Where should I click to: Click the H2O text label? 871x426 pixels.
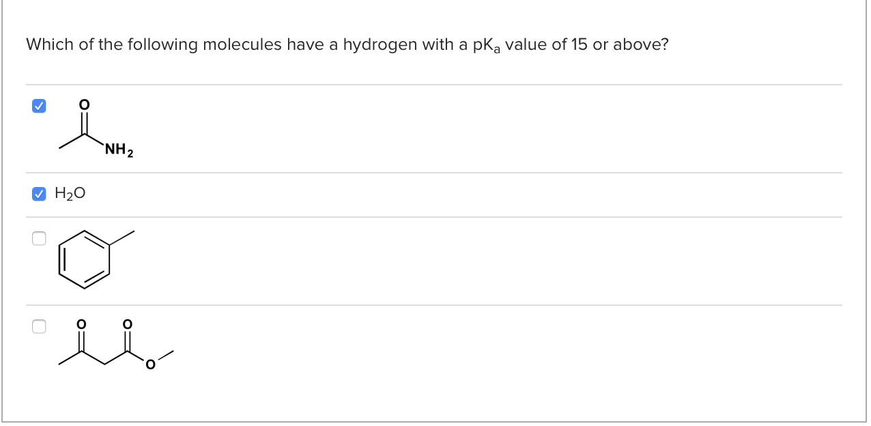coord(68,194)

□ □ □ □

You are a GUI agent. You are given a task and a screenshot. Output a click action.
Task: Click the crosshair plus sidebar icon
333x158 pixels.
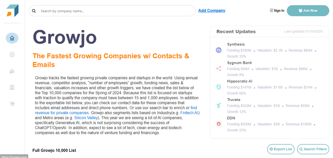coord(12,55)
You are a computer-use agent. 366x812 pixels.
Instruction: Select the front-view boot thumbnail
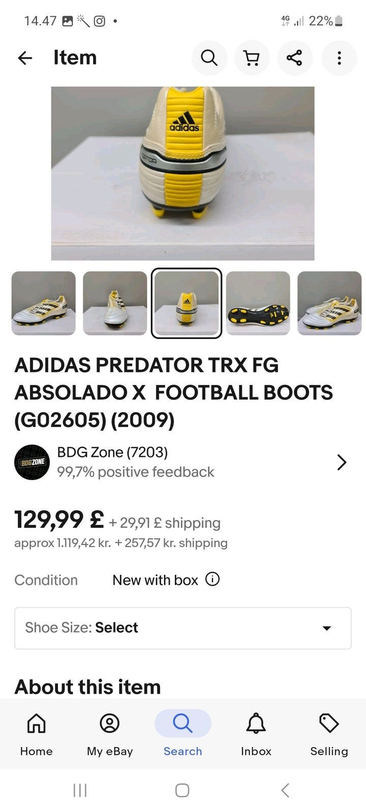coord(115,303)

□ □ □ □

--- Task statement ---
Across the whole listing, show each line where the word "agent" occurs.

--- Solution ---
You are a GUI agent. You are given a task and a screenshot. Output a click action.
You are a computer-use agent. 366x812 pixels.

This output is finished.